GERAKAN MILLAH ABRAHAM: PERJUANGAN SPIRITUAL NIR-AGAMA BERBASIS MATERIAL (Sebuah Etnografi Politik Tentang Untaian Perseteruan)

ABDUL RAHMAN, Dr. Laksmi Adriani Savitri, M.Si

2018 | Tesis | MAGISTER ANTROPOLOGI

Pada bulan Januari-Februari 2016, 8.058 eks-anggota Gerakan Fajar Nusantara (Gafatar) dipindah secara paksa dari beberapa lokasi di Kalimantan, Indonesia, dimana mereka membangun komunitas mandiri berbasis pertanian. Mereka dituduh sebagai kelompok agama yang sesat dan mempersiapkan makar terhadap Negara Indonesia. Klaim keberadaan mereka sebagai kelompok petani yang mencoba lari dari ketergantungan pangan dengan bertani di tanah sendiri, hilang dari perhatian media publik. Situasi ini menimbulkan banyak pertanyaan, yang kemudian menjadi dasar penelitian ini dilakukan. Dengan menggunakan pendekatan materialisme historis, teori perseteruan politik dan konsep-konsep yang ada di dalamnya penelitian ini ingin menjawab mengapa sebuah gerakan yang di klaim sebagai gerakan kemandirian tersebut terlibat dalam satu perseteruan yang memaksa mereka menerima pemaksaan dan kekerasan, dan sekaligus melihat bagaimana kehidupan anggota gerakan paska pembubaran. Melalui proses pengumpulan data historis, wawancara mendalam dan observasi partisipatif, data-data diolah dan dianalis menggunakan perangkat teoritik politik perseteruan (contentious politics). Tesis ini mengargumentasikan bahwa peristiwa yang terjadi di Kalimantan tersebut adalah antiklimaks dari perlawanan mereka terhadap dominasi perangkat aturan-aturan kultural (challenging the cultural code), yaitu dominasi materialisme dan pemisahan dimensi material dari spiritualitas. Melalui ideologi dan aksi kolektif yang kemudian dinamakan Gerakan Millah Abraham, gerakan ingin mengembalikan spiritual dan material pada posisi yang lebih seimbang. Upaya ini menghadapi penolakan dan marjinalisasi, dan yang memaksa anggota gerakan hidup dalam ruang marjinal.
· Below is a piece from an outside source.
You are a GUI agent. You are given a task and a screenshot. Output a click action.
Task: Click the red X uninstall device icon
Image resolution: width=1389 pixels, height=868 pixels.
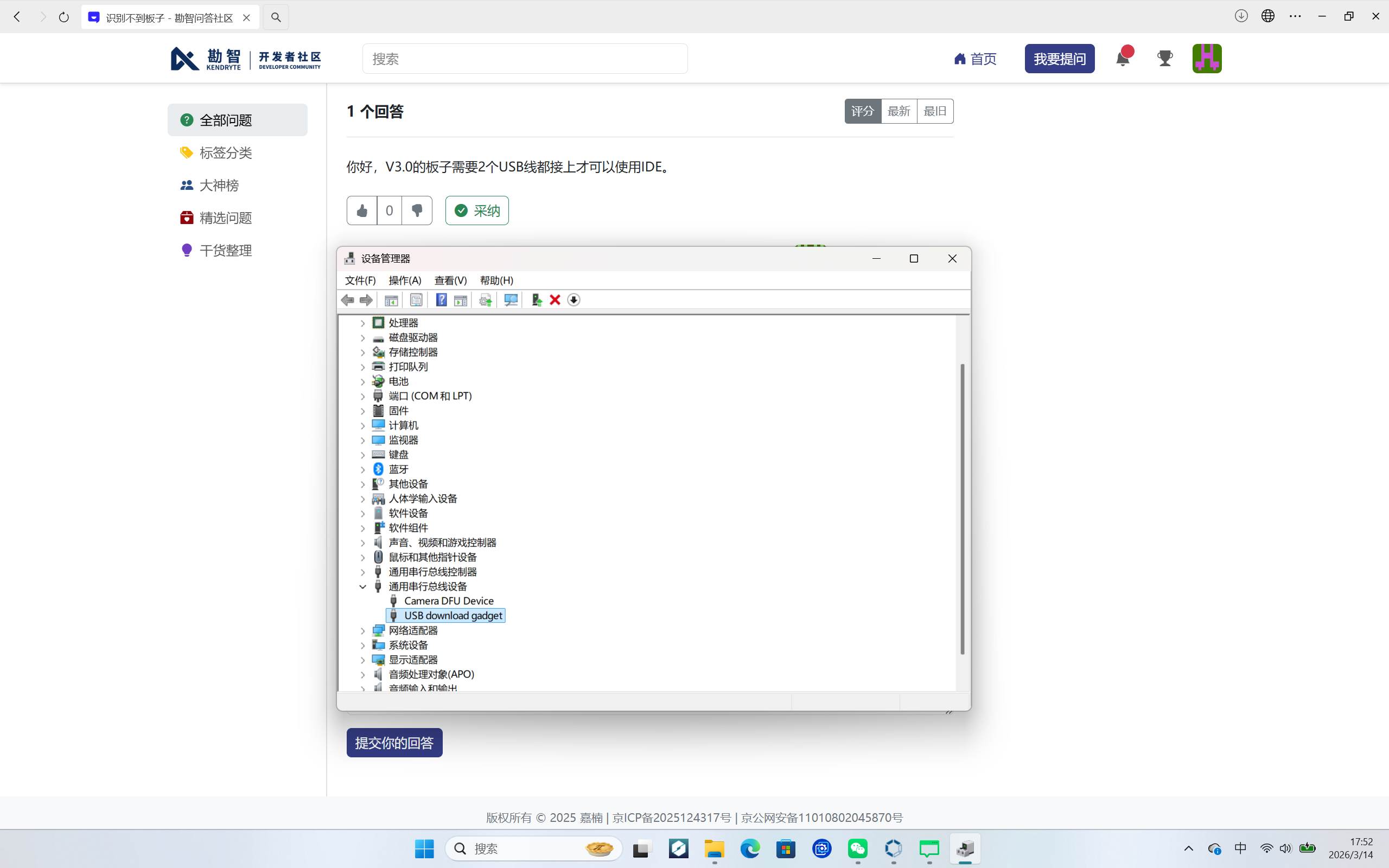click(x=555, y=299)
In January-February 2016, 8,058 former members of the Fajar Nusantara Movement (Gafatar) were forcibly removed from several locations in Kalimantan, Indonesia where they had established egalitarian agrarian settler communities. They were accused of being a heretical religious group and of preparing a seditious attack against the Indonesian State. Their claim of existence as a group of farmers trying to escape from food dependence by farming on their own land was lost from media (public) attention. This situation has raised many questions, upon which this study is based. Using a historical materialism approach, contentious politics theory and the concepts they contain, this study seeks to answer why a movement that claims to be an independence movement was involved in a dispute that forced them to accept coercion and violence, while also seeing how the members are living after the movement's dissolution. Through the process of collecting historical data, in-depth interviews and participatory observation, data is processed and analyzed using political contention theory (contentious politics). This thesis argues that the events that took place in Kalimantan were an anti- climax to their resistance to the dominance of mainstream culture (challenging the cultural code), namely the dominance of materialism and the separation of the material dimension from spirituality. Through ideology and collective action which was later called the Millah Abraham Movement, the movement wanted to restore the spiritual and material to a more balanced position. These efforts were met with rejection and marginalization, and forced members of the movement to live in a marginal space.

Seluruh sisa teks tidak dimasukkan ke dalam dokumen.